Le passage vers le travail en réseau

Le toujours pertinent Harold Jarche nous propose un billet intitulé « Structuring for the network era. »

Toutes les organisations doivent réaliser que ce mouvement vers un travail en réseau est incontournable. En fait, il est déjà amorcé…

Les réseaux sociaux publics – LinkedIn ou Facebook par exemple – nous mettent en contact avec des centaines de personnes où se trouvent forcément quelqu’un qui pourra répondre à nos interrogations ou nous aiguiller vers les ressources pertinentes. S’il est impossible d’y accéder au travail (sites bloqués – voir le billet de mon collègue Charles Gagnon), on utilise alors ses propres appareils (BYOD) ou on le fait à partir de chez-soi.

Le cas de LinkedIn est intéressant, car si au départ l’idée était simplement de se créer un réseau de contacts, l’application a vu naître depuis environ deux ans une multitude de groupes – des communautés de pratiques ? – qui permettent un partage plus ou moins structuré de connaissances et d’informations.

Évidemment, travailler en réseau signifie bien davantage qu’utiliser une application spécialisée, qu’elle soit publique ou privée, tel un réseau social d’entreprise (RSE).

C’est d’abord une prise de position organisationnelle en faveur d’une structure de gestion qui met à l’avant-plan le décloisonnement des connaissances et du talent de son personnel. Une position où l’on mise sur ces piliers que nous propose encore Harold Jarche qui affirme que la confiance est au coeur d’un réseau performant.

Triangle_Attitudes_Jarche

In the network era, trust will become much more important, and it is not something that, once lost, we may be able to regain in a world where the network remembers everything, for a very long time. It truly is becoming a global village, for better and for worse. Trust should be taught, discussed, promoted, and practised; in schools and in business.

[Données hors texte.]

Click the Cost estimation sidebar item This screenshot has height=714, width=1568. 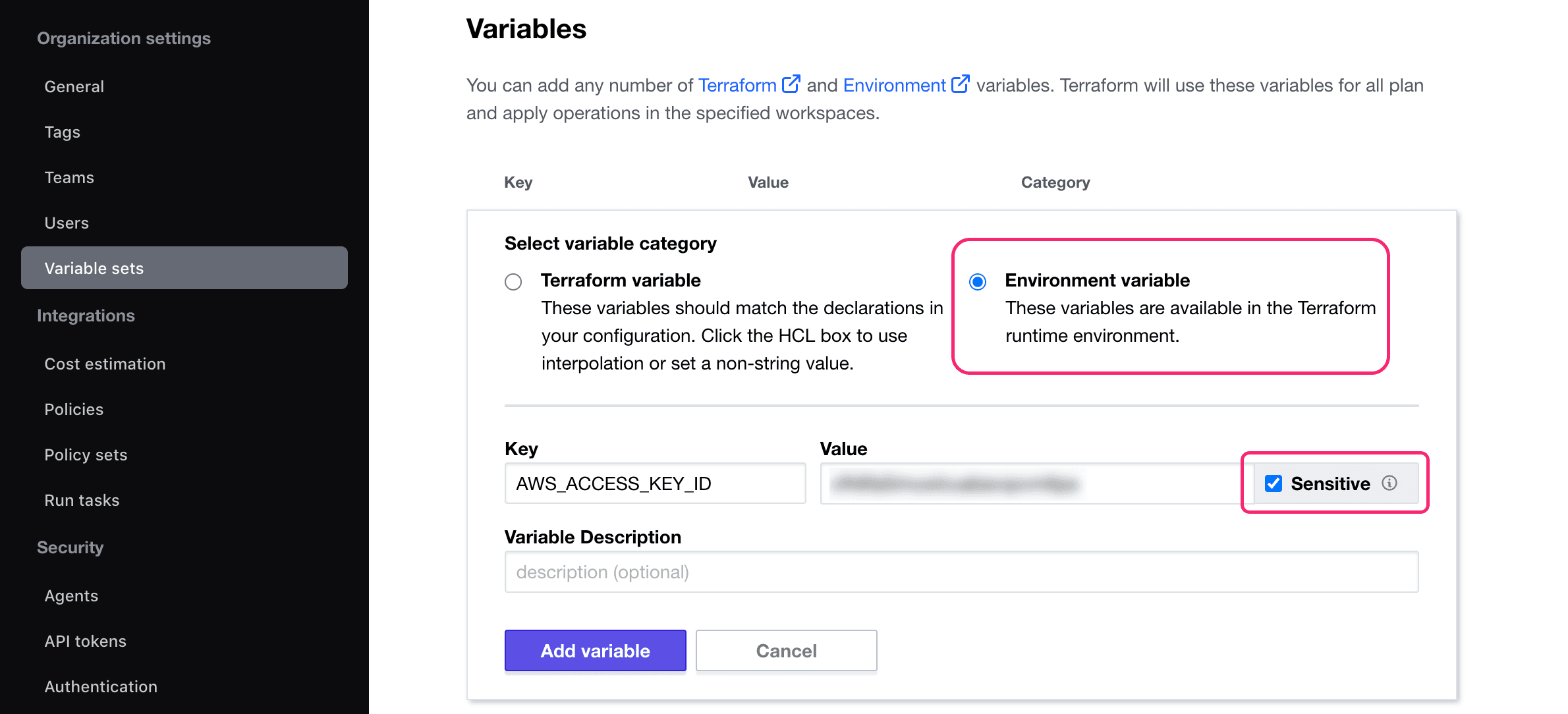107,363
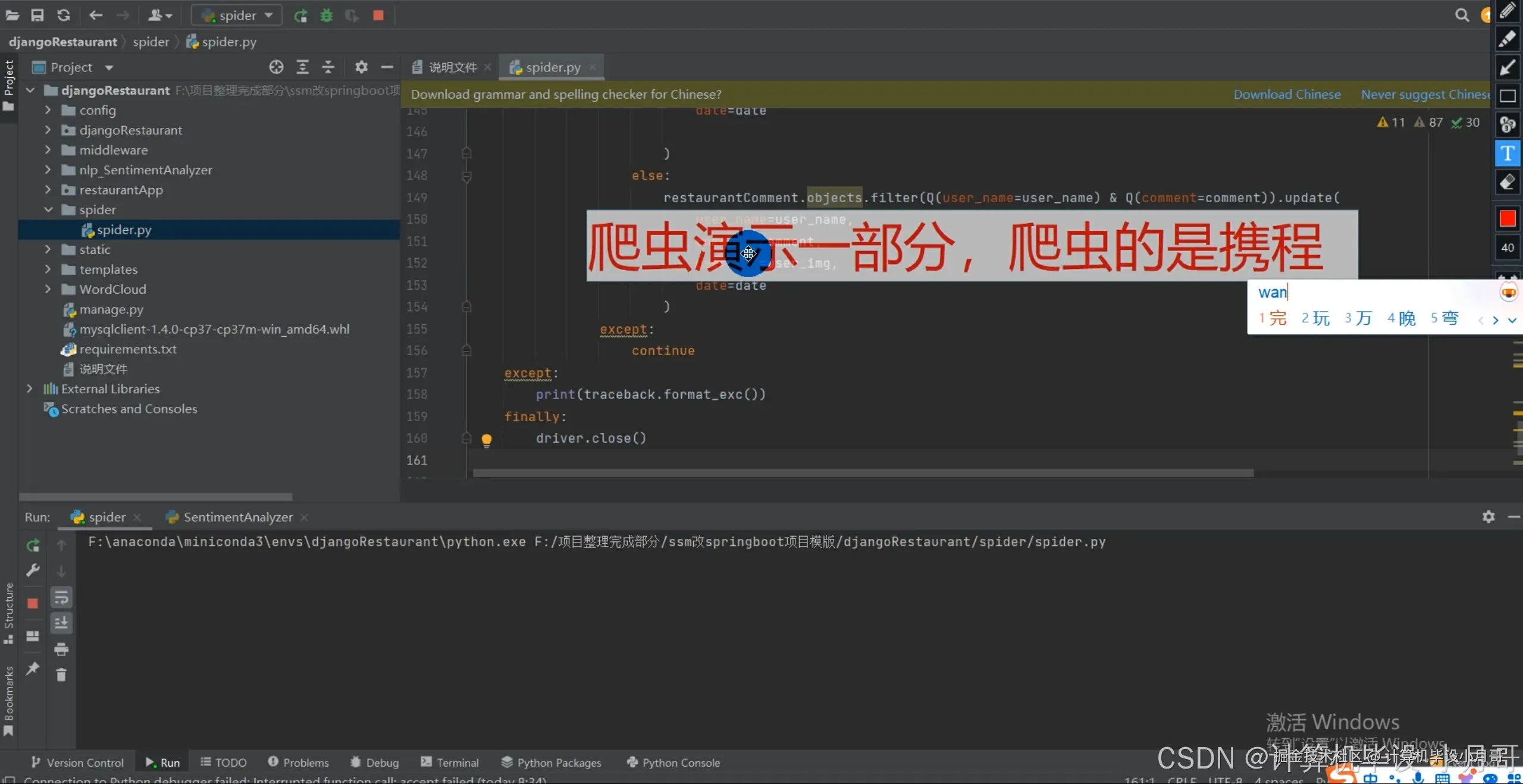Select the eraser annotation tool
The image size is (1523, 784).
(x=1507, y=182)
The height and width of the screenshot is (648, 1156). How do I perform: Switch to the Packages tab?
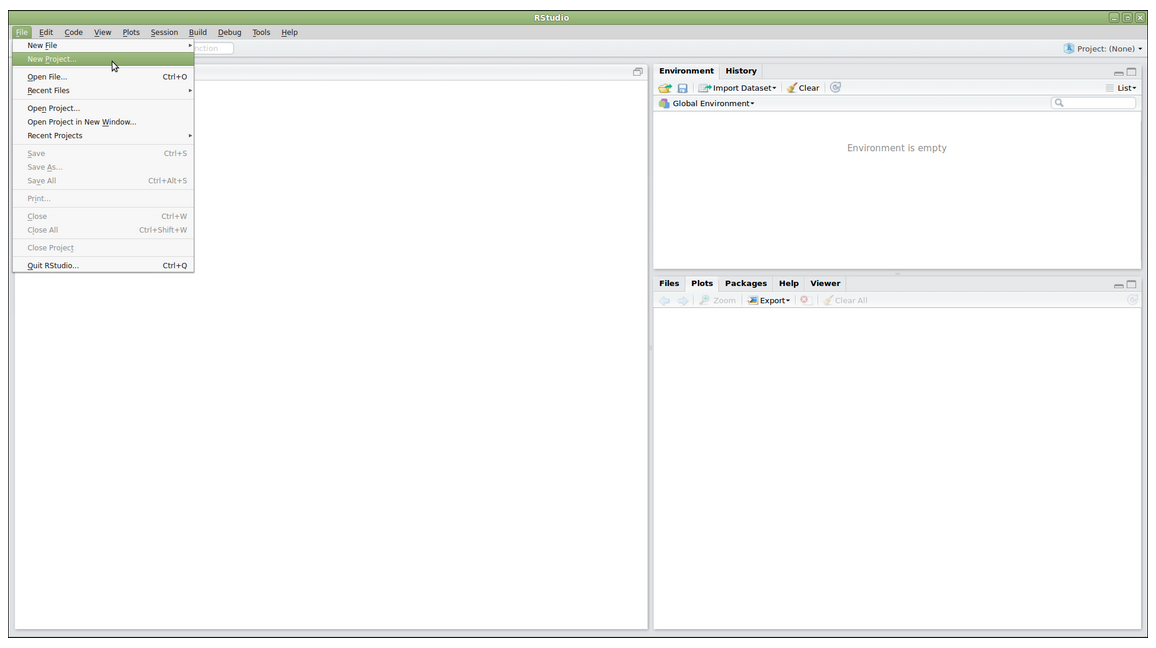746,283
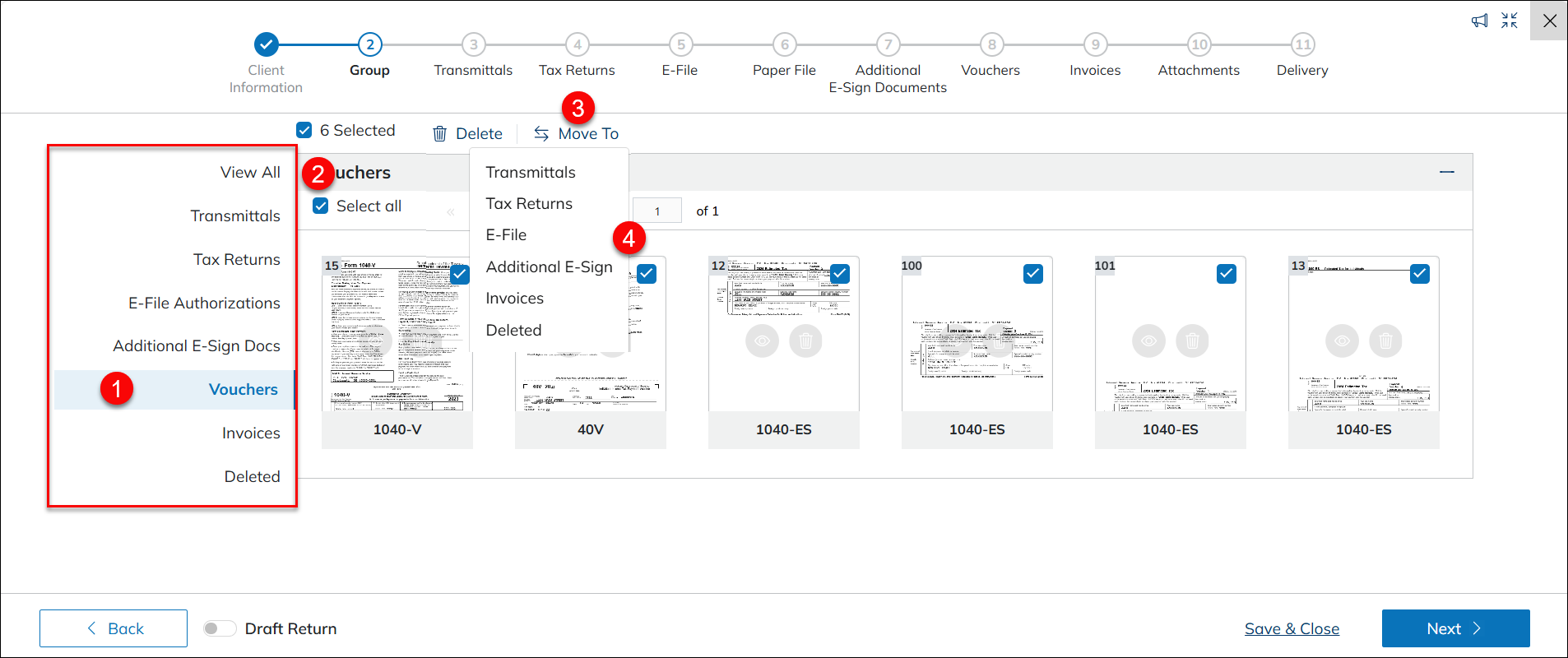This screenshot has height=658, width=1568.
Task: Click the Delete trash can icon
Action: [440, 134]
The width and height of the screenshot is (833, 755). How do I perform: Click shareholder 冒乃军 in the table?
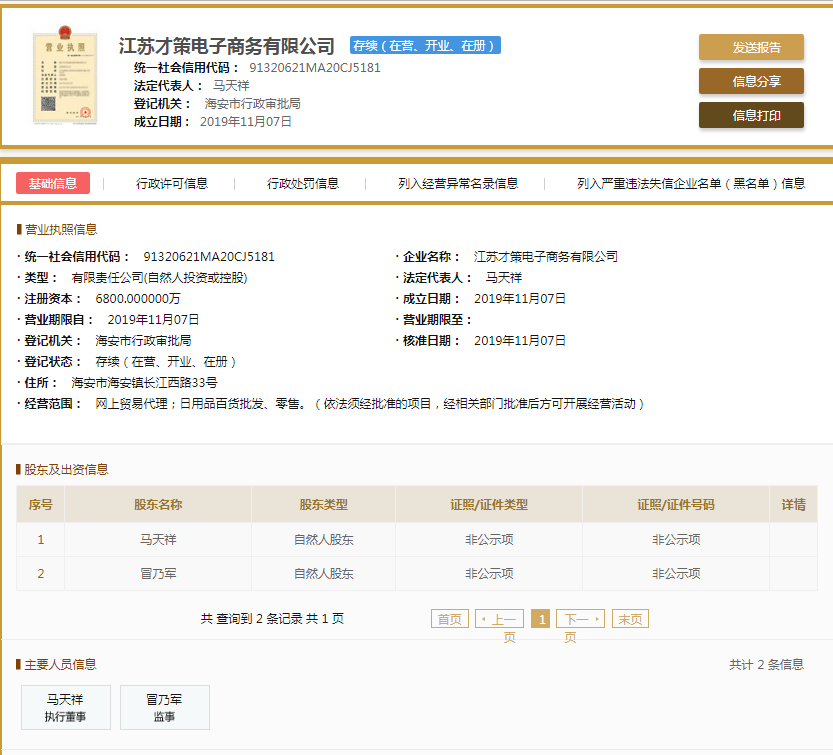click(x=158, y=573)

Les organisations ont plus à gagner qu’à perdre en encourageant leurs employés à tisser des liens entre eux et, au besoin, à créer des communautés de pratiques qui deviendront des creusets fertiles pour l’apprentissage et l’innovation.

Research shows that sharing complex knowledge requires strong interpersonal relationships. But discovering innovative ideas usually comes through loose social ties. Organizations need both, and communities of practice can help to connect tight work teams with loose social networks. Communities of practice can provide a safe space for professionals to share knowledge and challenge each other at the cutting edge of their expertise.

Aussi devons-nous insister: s’il existe nombre d’applications pour encadrer et supporter le travail en réseau, la collaboration, voire la coopération, aucune d’elles n’inclut la dynamique, le « mindset » préalable à la constitution et à la réussite d’une communauté de pratique ou d’un réseautage interne efficace.

Cela dit, il faut prendre acte que le travail en réseau est désormais une réalité. Une réalité naissante, certes, mais assurément plus qu’une mode passagère.  Une réalité qui s’inscrit comme une réponse à la complexité croissante à laquelle nous faisons face quotidiennement et au défi de performance que la globalisation des marchés impose, tant au privé qu’au public.

Le travail en réseau, c’est la reconnaissance de la richesse individuelle et de la puissance du partage, de la collaboration et de la coopération.